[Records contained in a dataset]
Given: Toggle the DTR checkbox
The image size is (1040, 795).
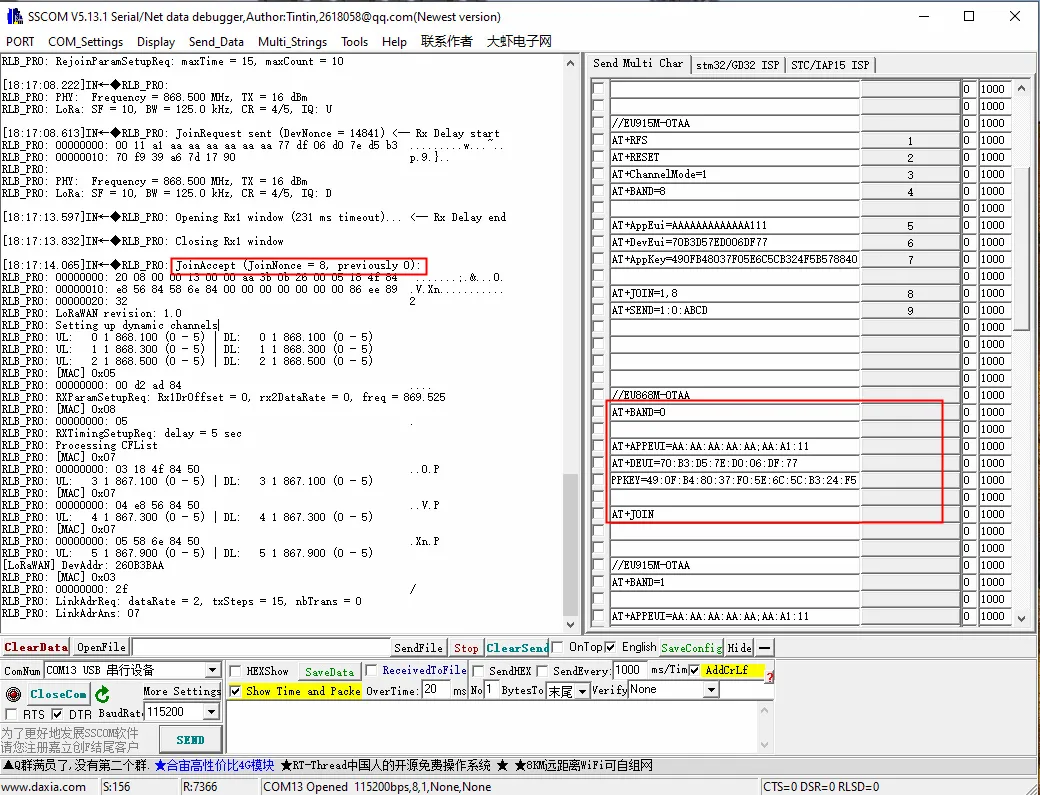Looking at the screenshot, I should tap(58, 714).
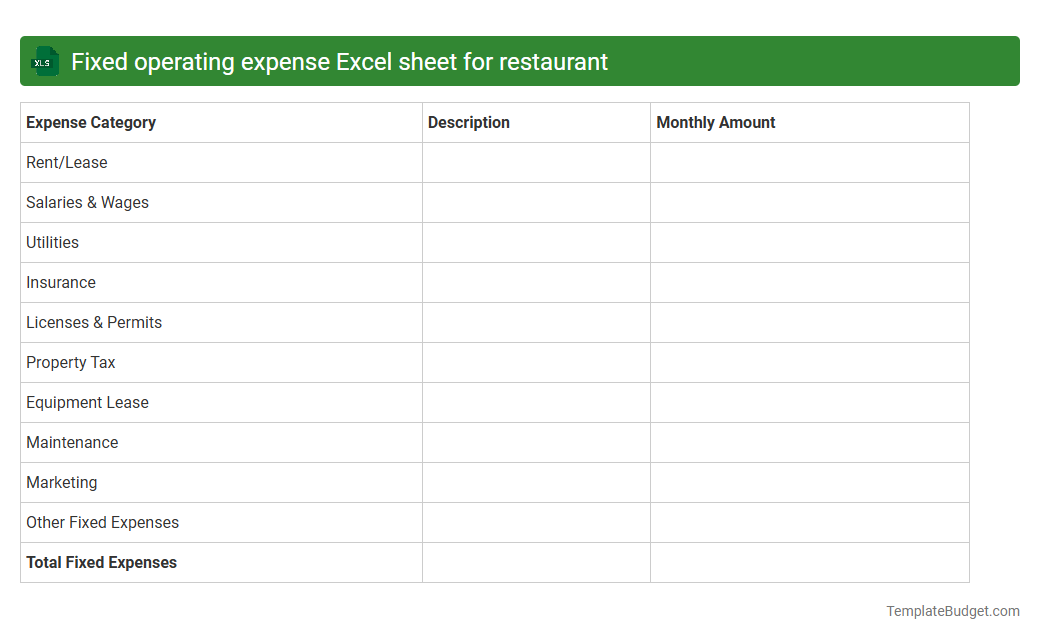Viewport: 1040px width, 640px height.
Task: Click the Equipment Lease row
Action: click(x=87, y=402)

### TASK GOAL
Retype every entry word for word, but do not carry over the pictures.

### EXERCISE RESPONSE
Given: Toggle the DTR checkbox
The image size is (1040, 795).
Looking at the screenshot, I should tap(58, 714).
Viewport: 1040px width, 640px height.
Task: Click the Equipment Lease row
Action: click(x=87, y=402)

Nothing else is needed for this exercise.